Data on 1387 CVD-free individuals recruited in an ongoing cohort in Isfahan, Iran (ICS) were analyzed. This included serum tests and health and lifestyle questionnaires measured at baseline in 2001, 2007, and 2013. The association between CVD and MetS, irrespective of composing components, was evaluated by using logistic regression. The hazard ratio (HR) of CVD events after MetS diagnosis was calculated for different combinations by using Cox PH regression.

Results:

The prevalence of MetS was 34.4% at baseline, 19.5% of which was with diabetes. The prevalence of hypertension (blood pressure [BP]) and hyperglycemia (fasting plasma glucose [FPG]) increased over time. Irrespective of composing components, the odds of developing CVD in MetS individuals was higher than in those who did not develop MetS with adjusted odds ratio = 1.76; 95% confidence intervals (CI) = 1.22–2.55. Among the five most prevalent triple combinations, there was a significant association between CVD incidence and high-density lipoprotein + BP + waist circumference combination only with HR = 1.66; 95% CI = 1.04–2.67.

Conclusion:

Some MetS components are more likely to result in CVD. Identifying the most predictive components could help in the timely initiation of proper interventions rather than waiting for all MetS components or symptoms of CVD.

Background

Cardiovascular disease (CVD) is the leading cause of morbidity and mortality in the world and the leading cause of death in the East Mediterranean Region (EMR) that accounts for 27.4% of total deaths in this region. Iran, with 46% of total deaths attributable to CVD, is among the high-risk countries in EMR.¹ Overweight, obesity, diabetes, dyslipidemia, hypertension, and a cluster of clinical symptoms of so-called metabolic syndrome (MetS) are the main contributors to CVD-related morbidity and mortality.

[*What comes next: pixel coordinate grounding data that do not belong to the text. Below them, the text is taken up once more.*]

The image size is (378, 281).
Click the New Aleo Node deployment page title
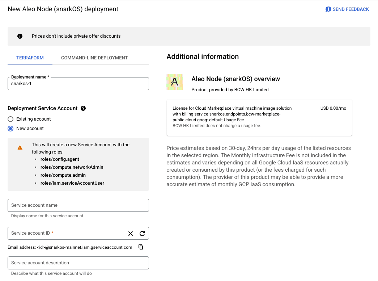point(63,9)
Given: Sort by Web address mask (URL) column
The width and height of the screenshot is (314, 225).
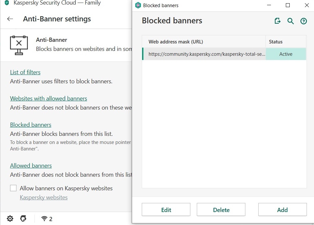Looking at the screenshot, I should pos(204,41).
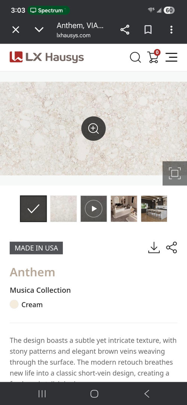View the dark kitchen island thumbnail
187x405 pixels.
click(x=154, y=209)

The report by the National Cholesterol Education Program (NCEP) Adult Treatment Panel III (ATP III) defines MetS as a cluster of metabolic risk factors including central obesity, elevated triglycerides, hypertension, low levels of high-density lipoprotein (HDL), and elevated fasting plasma glucose (FPG).^2,3 MetS is common throughout the world, with an estimated prevalence of 10%–40% in different countries and even higher estimates as much as 85% in specific populations.^4
–6 The prevalence of MetS in the United States has increased from 28% in the 1988–1994 survey to 34% in the 1999–2004 survey.⁷ The interest in MetS increased after the definition of NCEP ATP III as it had an acceptable performance, compared with well-known measures such as body mass index (BMI), in assessment of amount and distribution of body fat and prediction of future conditions such as diabetes (T2D) and CVD.⁸ MetS prevalence is age dependent and the reported prevalence in different age groups of the Iranian adult population ranges from 33.7% to 34.6% with higher rates in women.^9
–11

There is increasing evidence that MetS is a precursor to several conditions, mainly atherosclerotic CVD (ASCVD) and T2D, and increases both incidence and mortality.³ The risk of CVD in individuals with MetS is twice that in general populations.^2,9 Several studies have shown that the mortality rate in ASCVD patients was higher in MetS individuals who are likely related to multiple metabolic risk factors of MetS, where meeting more of the five criteria increases the risk.^3,12 However, the components of MetS are inter-related and contribute synergistically to augmented risk of CVD and T2D.¹³ Further, the role of each MetS component in later complications is not fixed and the amount of contribution depends on various factors such as ethnicity, race, sex, and the number of concomitant components.^3,8,13 The effect of such combinations, sometimes called trajectories, on subsequent CVD and mortality has been evaluated in The Framingham Offspring Study.¹⁴ It considered the most prevalent triads of MetS components and assessed which combinations have associations with future CVD. The current research aimed at assessing the relationship between MetS and CVD and at evaluating the effect and predictive value of triads of MetS components on subsequent CVD in participants of an ongoing prospective study in Iran.

Materials and Methods

Participants

We retrieved data from the Isfahan Cohort Study (ICS), a population-based prospective study on participants of age >35 years living in urban and rural areas of three counties (Isfahan, Arak, and Najafabad) in central Iran.¹⁵ After inclusion in the study in 2001, telephone interviews were conducted every 2 years as stated in the protocol. Full structured interviews and physical and biochemical measurements were performed only in three phases of 2001, 2007, and 2013 to determine whether and which MetS components were present.^15,16 In this study, we excluded participants CVD in 2001 and those who had none of the five components of MetS in the study period, and only data of individuals with measurements available in all three phases were analyzed.

Measurements and outcomes

All participants were interviewed by trained health professionals using a standard questionnaire on demographic information, lifestyle, and other health aspects. All physical examinations, including waist circumference (WC), blood pressure (BP), serum tests of HDL, FPG, and triglyceride (TG), were conducted by using calibrated instruments and methods specified in the ICS protocol.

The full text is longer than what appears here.